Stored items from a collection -
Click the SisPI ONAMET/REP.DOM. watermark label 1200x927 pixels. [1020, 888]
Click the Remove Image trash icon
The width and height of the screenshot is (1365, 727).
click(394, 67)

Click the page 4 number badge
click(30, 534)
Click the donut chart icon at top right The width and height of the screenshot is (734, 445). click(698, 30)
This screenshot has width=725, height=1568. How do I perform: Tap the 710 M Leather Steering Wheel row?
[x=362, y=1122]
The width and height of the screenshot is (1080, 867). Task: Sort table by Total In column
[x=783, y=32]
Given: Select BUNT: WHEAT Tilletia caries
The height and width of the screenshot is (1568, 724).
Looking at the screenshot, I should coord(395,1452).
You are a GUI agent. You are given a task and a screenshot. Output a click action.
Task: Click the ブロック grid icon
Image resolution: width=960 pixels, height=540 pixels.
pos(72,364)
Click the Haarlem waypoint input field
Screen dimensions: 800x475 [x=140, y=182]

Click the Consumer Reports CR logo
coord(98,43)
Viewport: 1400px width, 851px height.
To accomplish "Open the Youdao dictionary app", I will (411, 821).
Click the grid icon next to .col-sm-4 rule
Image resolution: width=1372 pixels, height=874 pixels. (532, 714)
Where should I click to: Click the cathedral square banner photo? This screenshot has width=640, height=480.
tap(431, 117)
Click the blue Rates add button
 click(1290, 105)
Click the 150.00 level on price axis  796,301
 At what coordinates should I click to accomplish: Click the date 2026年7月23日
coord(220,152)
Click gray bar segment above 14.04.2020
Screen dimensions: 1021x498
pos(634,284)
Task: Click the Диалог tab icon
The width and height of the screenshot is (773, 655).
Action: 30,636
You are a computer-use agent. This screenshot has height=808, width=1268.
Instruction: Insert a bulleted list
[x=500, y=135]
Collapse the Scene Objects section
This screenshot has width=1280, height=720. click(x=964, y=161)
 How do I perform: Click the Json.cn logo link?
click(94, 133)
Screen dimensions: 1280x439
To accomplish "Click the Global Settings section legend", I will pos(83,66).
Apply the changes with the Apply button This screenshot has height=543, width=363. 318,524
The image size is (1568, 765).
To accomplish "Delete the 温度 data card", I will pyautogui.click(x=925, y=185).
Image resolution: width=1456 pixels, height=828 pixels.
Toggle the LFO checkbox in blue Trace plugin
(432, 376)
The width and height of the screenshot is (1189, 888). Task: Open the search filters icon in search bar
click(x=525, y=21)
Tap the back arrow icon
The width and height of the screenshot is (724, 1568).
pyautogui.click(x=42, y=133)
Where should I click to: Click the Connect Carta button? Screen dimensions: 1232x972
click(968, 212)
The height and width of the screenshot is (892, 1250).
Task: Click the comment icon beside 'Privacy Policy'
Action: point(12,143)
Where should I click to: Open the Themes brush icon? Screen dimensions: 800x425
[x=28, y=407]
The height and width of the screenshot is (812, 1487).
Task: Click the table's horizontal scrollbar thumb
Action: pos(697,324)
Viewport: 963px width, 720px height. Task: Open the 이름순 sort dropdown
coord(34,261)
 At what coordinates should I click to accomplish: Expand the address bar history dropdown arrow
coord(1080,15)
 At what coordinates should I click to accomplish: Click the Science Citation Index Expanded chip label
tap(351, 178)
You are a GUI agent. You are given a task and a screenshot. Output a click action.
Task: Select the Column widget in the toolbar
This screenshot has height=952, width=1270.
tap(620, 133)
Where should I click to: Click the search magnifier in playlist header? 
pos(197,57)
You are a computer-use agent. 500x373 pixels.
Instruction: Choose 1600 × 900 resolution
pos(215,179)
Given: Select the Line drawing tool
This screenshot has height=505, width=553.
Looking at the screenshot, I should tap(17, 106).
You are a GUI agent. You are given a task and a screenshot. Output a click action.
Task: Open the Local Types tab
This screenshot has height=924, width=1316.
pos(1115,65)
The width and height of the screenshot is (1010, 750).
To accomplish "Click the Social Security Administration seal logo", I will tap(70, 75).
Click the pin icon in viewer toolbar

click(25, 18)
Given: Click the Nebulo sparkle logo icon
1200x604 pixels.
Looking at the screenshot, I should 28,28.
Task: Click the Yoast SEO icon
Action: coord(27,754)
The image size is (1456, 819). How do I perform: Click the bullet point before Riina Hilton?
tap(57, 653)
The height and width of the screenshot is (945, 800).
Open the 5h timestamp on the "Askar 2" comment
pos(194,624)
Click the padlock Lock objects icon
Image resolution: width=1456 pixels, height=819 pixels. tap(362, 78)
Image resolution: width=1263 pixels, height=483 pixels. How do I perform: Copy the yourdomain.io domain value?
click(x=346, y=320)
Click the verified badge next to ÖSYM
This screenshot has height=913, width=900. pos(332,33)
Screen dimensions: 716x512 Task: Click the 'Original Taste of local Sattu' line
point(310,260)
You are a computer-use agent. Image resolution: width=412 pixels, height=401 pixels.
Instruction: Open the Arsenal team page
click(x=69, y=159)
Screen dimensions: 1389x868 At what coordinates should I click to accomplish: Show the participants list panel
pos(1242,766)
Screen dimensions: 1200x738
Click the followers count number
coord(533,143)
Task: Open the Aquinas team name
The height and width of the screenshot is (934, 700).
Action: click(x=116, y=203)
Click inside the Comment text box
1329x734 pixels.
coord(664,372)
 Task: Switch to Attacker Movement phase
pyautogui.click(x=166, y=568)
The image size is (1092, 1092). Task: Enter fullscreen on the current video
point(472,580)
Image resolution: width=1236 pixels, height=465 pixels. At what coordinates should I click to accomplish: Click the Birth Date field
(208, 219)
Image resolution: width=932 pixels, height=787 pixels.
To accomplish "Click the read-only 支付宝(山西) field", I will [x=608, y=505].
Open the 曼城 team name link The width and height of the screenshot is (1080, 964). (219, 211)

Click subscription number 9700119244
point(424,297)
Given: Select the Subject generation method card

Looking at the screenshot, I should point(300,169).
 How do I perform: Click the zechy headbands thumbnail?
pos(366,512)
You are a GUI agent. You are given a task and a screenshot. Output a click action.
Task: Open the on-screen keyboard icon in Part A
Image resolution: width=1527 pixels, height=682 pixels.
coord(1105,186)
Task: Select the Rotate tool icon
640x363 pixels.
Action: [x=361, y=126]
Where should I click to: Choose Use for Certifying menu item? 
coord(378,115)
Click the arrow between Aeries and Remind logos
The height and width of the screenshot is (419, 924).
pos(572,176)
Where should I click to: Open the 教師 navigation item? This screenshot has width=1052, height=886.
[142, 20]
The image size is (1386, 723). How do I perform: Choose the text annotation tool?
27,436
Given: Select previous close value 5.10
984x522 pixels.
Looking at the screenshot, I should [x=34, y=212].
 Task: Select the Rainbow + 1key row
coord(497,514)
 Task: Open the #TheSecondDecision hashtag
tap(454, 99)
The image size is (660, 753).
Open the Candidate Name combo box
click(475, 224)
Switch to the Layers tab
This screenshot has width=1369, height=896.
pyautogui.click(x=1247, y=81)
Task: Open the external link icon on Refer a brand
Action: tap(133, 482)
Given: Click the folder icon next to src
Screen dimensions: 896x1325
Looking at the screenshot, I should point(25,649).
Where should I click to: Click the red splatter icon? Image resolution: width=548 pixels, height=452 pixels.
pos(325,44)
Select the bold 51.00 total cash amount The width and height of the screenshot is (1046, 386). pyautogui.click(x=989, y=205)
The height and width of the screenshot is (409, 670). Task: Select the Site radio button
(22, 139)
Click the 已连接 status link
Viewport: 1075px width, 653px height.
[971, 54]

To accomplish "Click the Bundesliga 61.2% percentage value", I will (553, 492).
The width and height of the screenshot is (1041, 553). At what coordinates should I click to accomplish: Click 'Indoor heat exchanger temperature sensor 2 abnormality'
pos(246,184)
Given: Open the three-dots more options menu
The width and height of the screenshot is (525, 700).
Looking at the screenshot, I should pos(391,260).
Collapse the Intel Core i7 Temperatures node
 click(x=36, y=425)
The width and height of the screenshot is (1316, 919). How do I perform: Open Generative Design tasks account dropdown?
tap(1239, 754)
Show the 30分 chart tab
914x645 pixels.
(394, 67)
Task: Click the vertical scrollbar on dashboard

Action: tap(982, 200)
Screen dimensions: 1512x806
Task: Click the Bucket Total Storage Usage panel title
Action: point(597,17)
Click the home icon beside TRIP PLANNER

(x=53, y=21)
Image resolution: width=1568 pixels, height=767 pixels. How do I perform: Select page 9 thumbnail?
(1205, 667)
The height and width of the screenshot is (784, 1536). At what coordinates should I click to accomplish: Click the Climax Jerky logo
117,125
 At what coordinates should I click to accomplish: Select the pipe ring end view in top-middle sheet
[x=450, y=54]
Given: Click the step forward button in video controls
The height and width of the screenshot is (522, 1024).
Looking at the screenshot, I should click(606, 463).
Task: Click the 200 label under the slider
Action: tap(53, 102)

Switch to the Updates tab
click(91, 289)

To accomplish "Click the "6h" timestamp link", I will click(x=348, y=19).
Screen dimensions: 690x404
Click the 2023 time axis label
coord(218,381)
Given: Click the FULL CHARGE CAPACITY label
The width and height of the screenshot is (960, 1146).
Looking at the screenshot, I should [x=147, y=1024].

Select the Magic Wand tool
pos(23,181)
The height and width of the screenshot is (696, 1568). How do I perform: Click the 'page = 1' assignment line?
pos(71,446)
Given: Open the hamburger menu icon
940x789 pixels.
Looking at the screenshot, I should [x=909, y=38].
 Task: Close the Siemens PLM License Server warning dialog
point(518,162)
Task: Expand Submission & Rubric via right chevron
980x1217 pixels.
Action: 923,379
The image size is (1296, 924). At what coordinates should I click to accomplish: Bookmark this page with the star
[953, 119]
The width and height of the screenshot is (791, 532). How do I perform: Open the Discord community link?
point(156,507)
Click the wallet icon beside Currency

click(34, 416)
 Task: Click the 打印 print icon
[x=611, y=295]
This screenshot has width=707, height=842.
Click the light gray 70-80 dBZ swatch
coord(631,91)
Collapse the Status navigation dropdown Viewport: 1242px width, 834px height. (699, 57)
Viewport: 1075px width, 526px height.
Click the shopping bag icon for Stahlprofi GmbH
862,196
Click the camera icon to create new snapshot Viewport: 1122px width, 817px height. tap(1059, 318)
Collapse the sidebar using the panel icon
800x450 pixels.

Exercise requirements - Retype the lines from the listing, starting with the line that contains "At what coordinates should I click to accomplish: Select" and going on through the line that contains "will click(x=348, y=19).".

Complete response -
 At what coordinates should I click to accomplish: Select the pipe ring end view in top-middle sheet
[x=450, y=54]
Given: Click the step forward button in video controls
The height and width of the screenshot is (522, 1024).
Looking at the screenshot, I should click(606, 463).
Task: Click the 200 label under the slider
Action: tap(53, 102)

Switch to the Updates tab
click(91, 289)

To accomplish "Click the "6h" timestamp link", I will click(x=348, y=19).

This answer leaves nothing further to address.